Saturday, February 2, 2008

Mardi Gras

This weekend, we drove to Mobile for Mardi Gras. Lots of unexpected excitement!

1. Fifteen miles from Caroline's house, as we are driving on I-65, we hit a deer! I was driving in the right lane, and I saw the adorable thing coming from the left side. The car in front of us just missed it, but there was no way I could avoid it. :( If I had swerved, who knows what would've happened to the traffic behind me. So, I ran right into it. Our Guardian angels were clearly protecting us, though, because it could have been MUCH worse. It hit our hood, then ran right into the right side of the windshield. I muttered (well, muttered may not be the best word) "Deer...deer...DEER!" and as John Mark looked up, he saw her head come right at him. If it wasn't for the column between the windshield and passenger door, she could've easily killed John Mark. I stopped on the side of the road, and all of a sudden, Jack just started screaming. I have a feeling he will never be much of a hunter after this experience. When I got out, I asked "Where is the deer? Did he run off?" But of course, she was lying dead near the trees 100 feet behind us. :( So, that was a great start to our trip. BUT,

2. Friends of the Webers (The Gaudet Family) won Extreme Makeover Home Edition yesterday! We knew they were in the Top 5, but we didn't get our hopes up since it seemed so unbelievable. Caroline and her family used to live 2 doors down from them, and I wish they still did so we could witness the excitement. They have the neighborhood blocked off, and the cops won't allow anyone to drive through. They are allowing the public to witness the demolition tomorrow and the unveiling next weekend, though. Anyway, we are so excited for them. They are now in Arizona at a resort and are going to the Super Bowl! They have 8 kids all together.
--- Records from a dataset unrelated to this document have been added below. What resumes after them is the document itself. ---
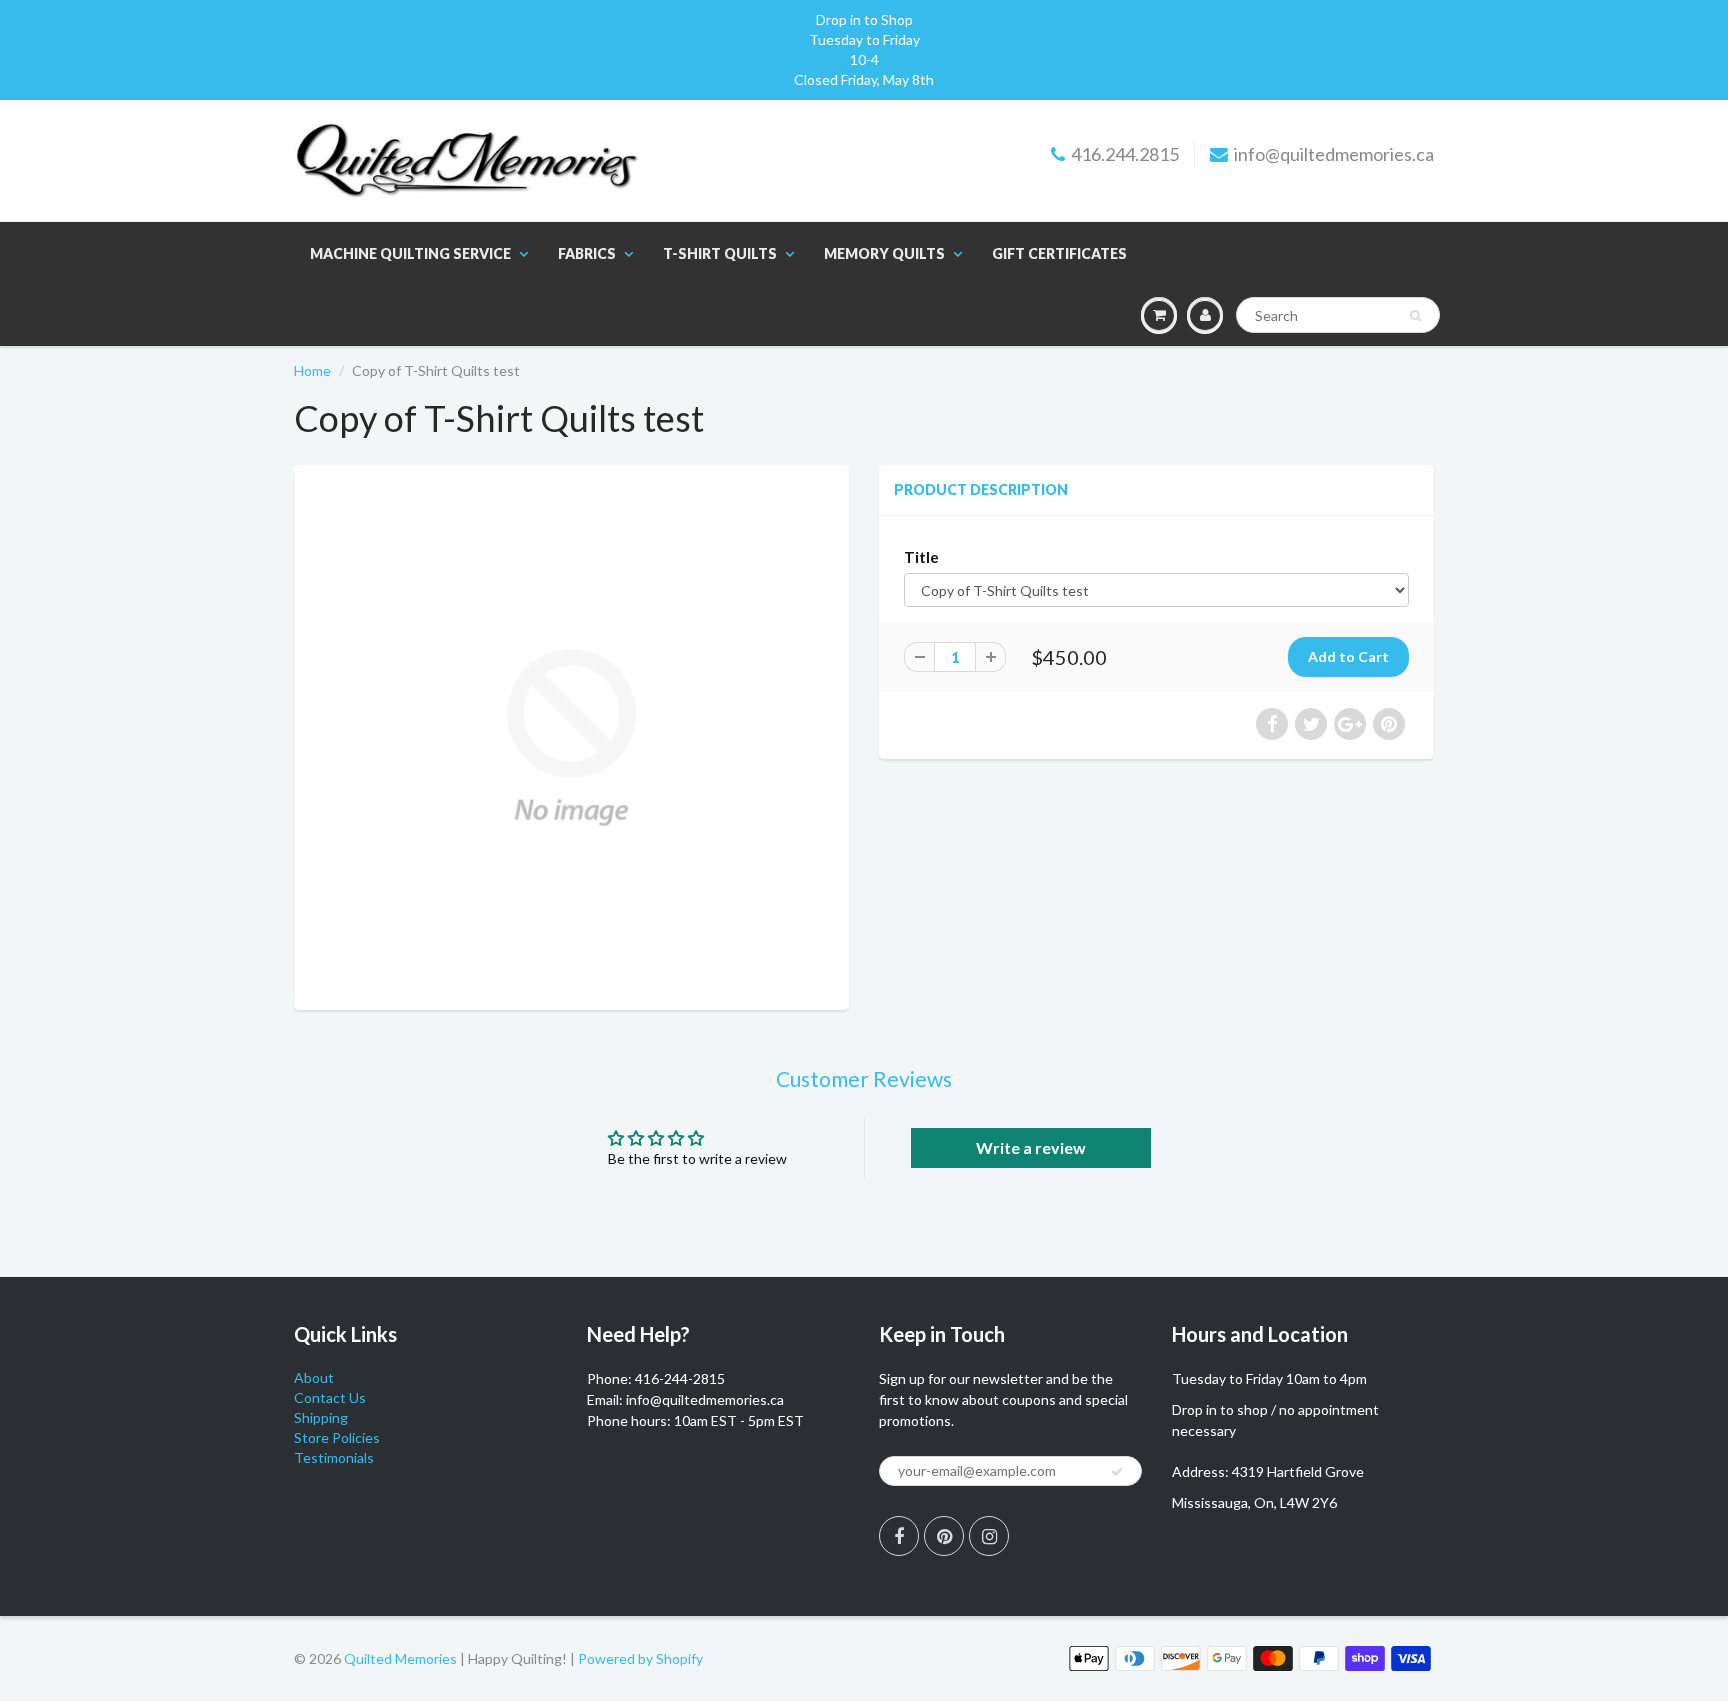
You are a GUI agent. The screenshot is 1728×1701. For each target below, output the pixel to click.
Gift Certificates (1059, 253)
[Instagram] (989, 1536)
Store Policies (337, 1437)
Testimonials (334, 1457)
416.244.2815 (1125, 154)
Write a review (1031, 1147)
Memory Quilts (884, 253)
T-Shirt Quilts (720, 253)
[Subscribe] (1117, 1472)
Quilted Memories (400, 1658)
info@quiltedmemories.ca (1334, 154)
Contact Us (330, 1397)
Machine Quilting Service (410, 253)
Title (921, 557)
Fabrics (587, 253)
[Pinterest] (944, 1536)
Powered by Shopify (640, 1658)
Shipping (321, 1417)
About (314, 1377)
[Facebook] (899, 1536)
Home (312, 370)
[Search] (1415, 316)
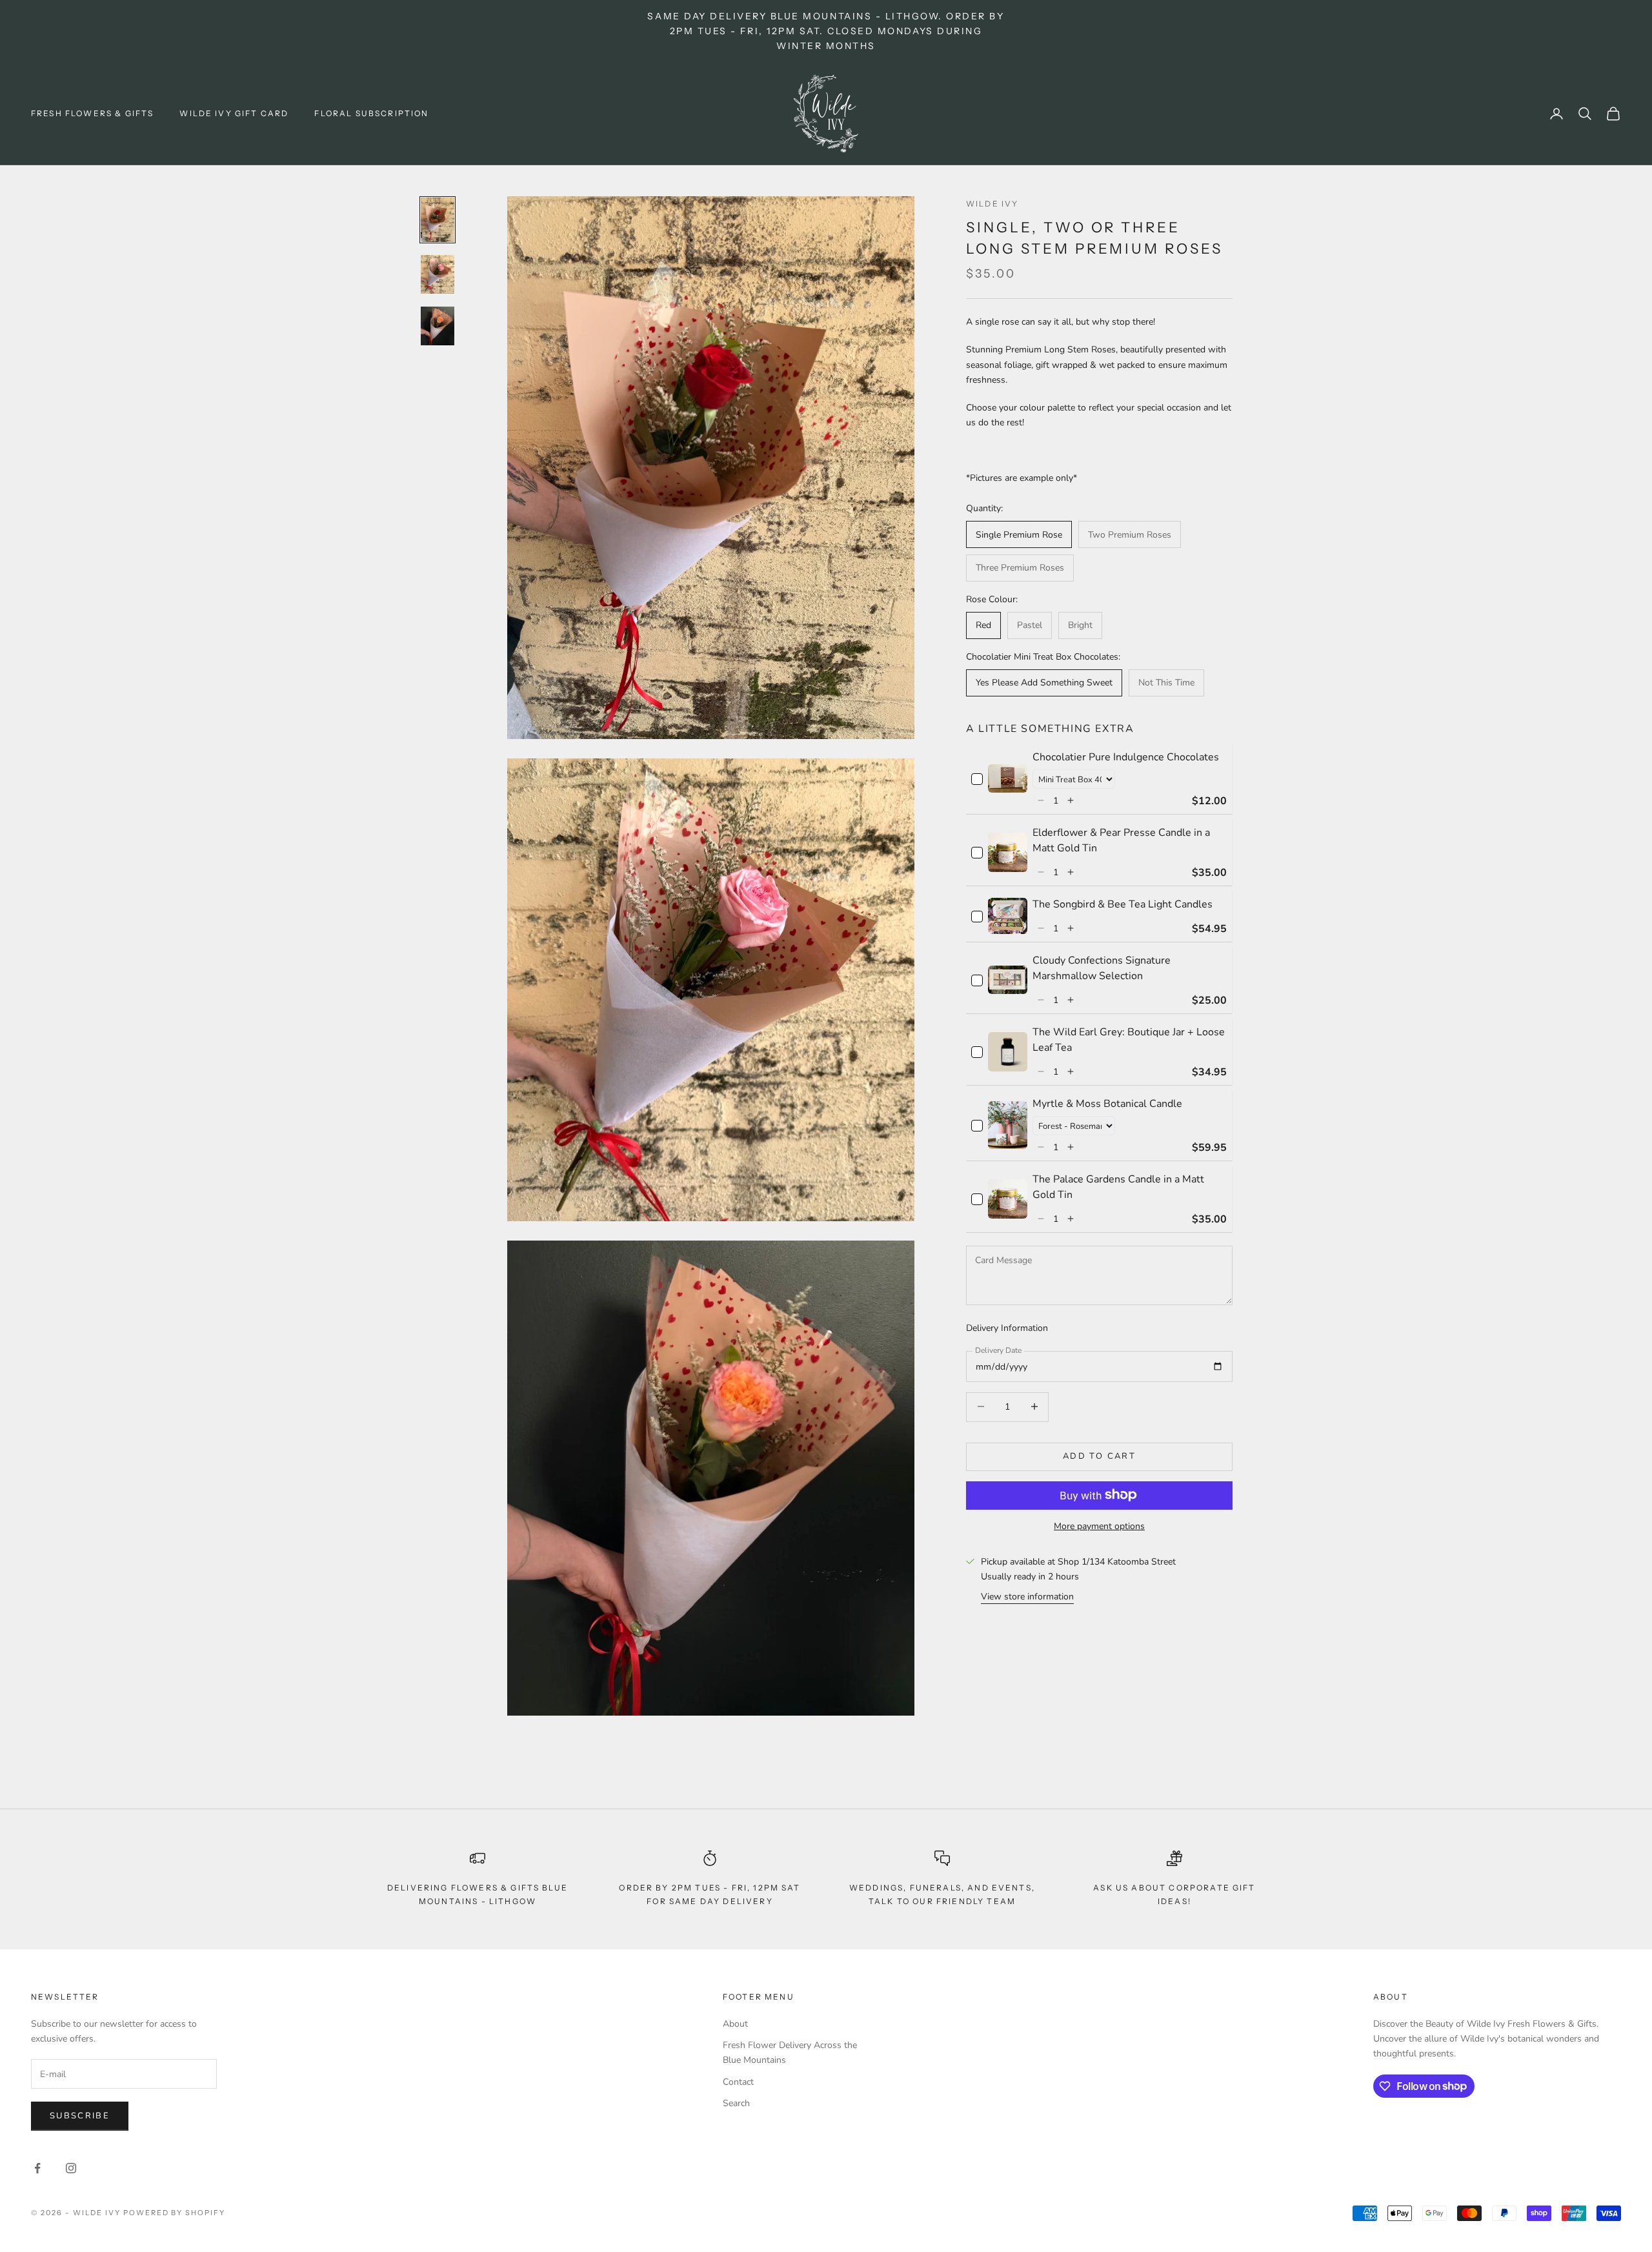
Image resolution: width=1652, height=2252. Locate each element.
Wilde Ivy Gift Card (233, 113)
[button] (1040, 800)
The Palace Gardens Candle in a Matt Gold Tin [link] (1118, 1186)
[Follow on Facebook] (37, 2168)
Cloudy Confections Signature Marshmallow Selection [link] (1101, 967)
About (735, 2024)
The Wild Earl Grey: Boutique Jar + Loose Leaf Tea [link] (1128, 1039)
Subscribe (80, 2116)
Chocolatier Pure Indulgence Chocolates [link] (1125, 756)
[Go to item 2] (437, 274)
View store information (1027, 1596)
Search (736, 2103)
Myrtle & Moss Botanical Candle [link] (1107, 1103)
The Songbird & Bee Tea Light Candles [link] (1122, 904)
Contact (738, 2082)
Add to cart (1099, 1455)
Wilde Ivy (992, 203)
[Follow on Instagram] (71, 2168)
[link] (1007, 778)
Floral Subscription (371, 113)
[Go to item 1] (437, 220)
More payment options (1099, 1525)
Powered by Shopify (174, 2212)
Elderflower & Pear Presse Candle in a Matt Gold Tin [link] (1121, 840)
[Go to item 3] (437, 326)
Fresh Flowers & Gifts (92, 113)
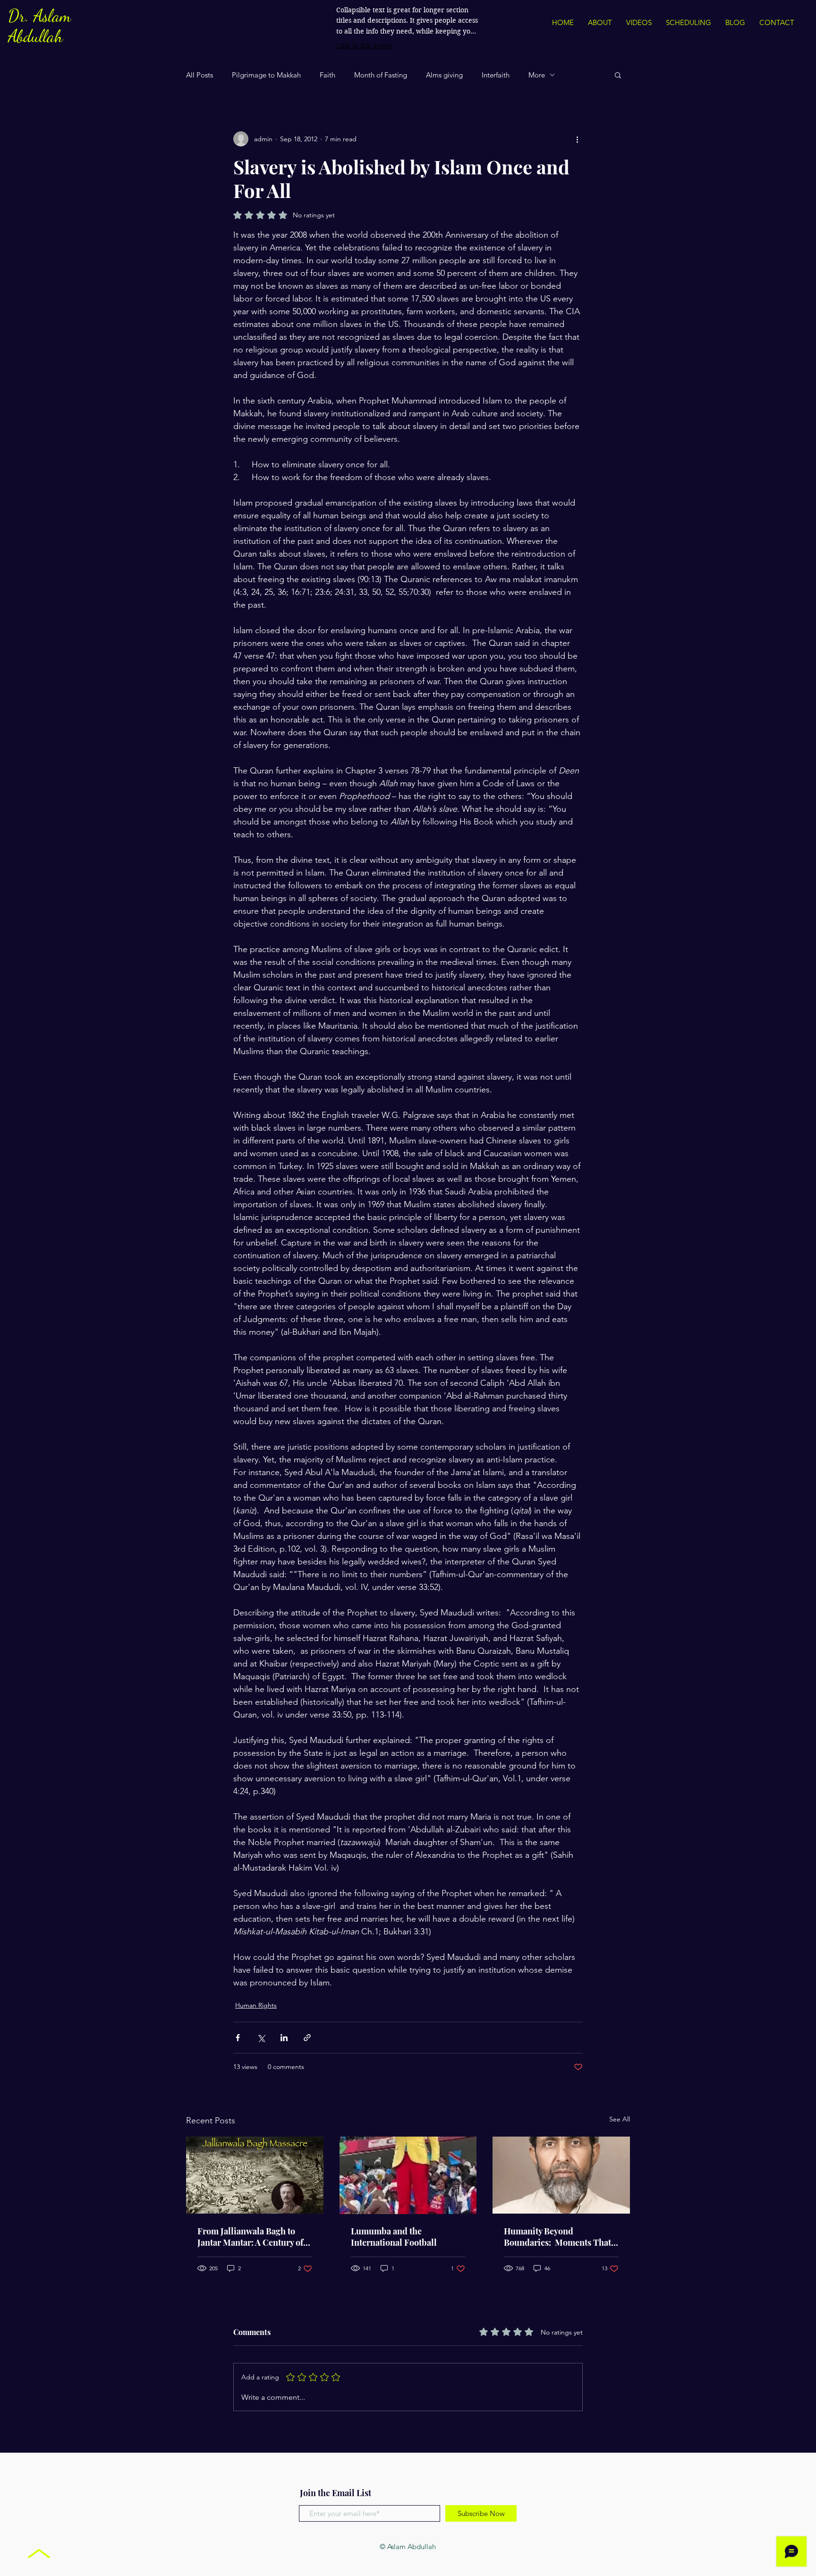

Their family is involved in the charismatic community that John Mark's family belonged to, and they have been friends for many years. We are all praising God for the wonderful gift of a new home and a better life for their family. http://www.al.com/news/mobileregister/index.ssf?/base/news/1201947350288250.xml&coll=3&thispage=2

So, I will post some pics of our car soon and keep you updated on the Gaudet's!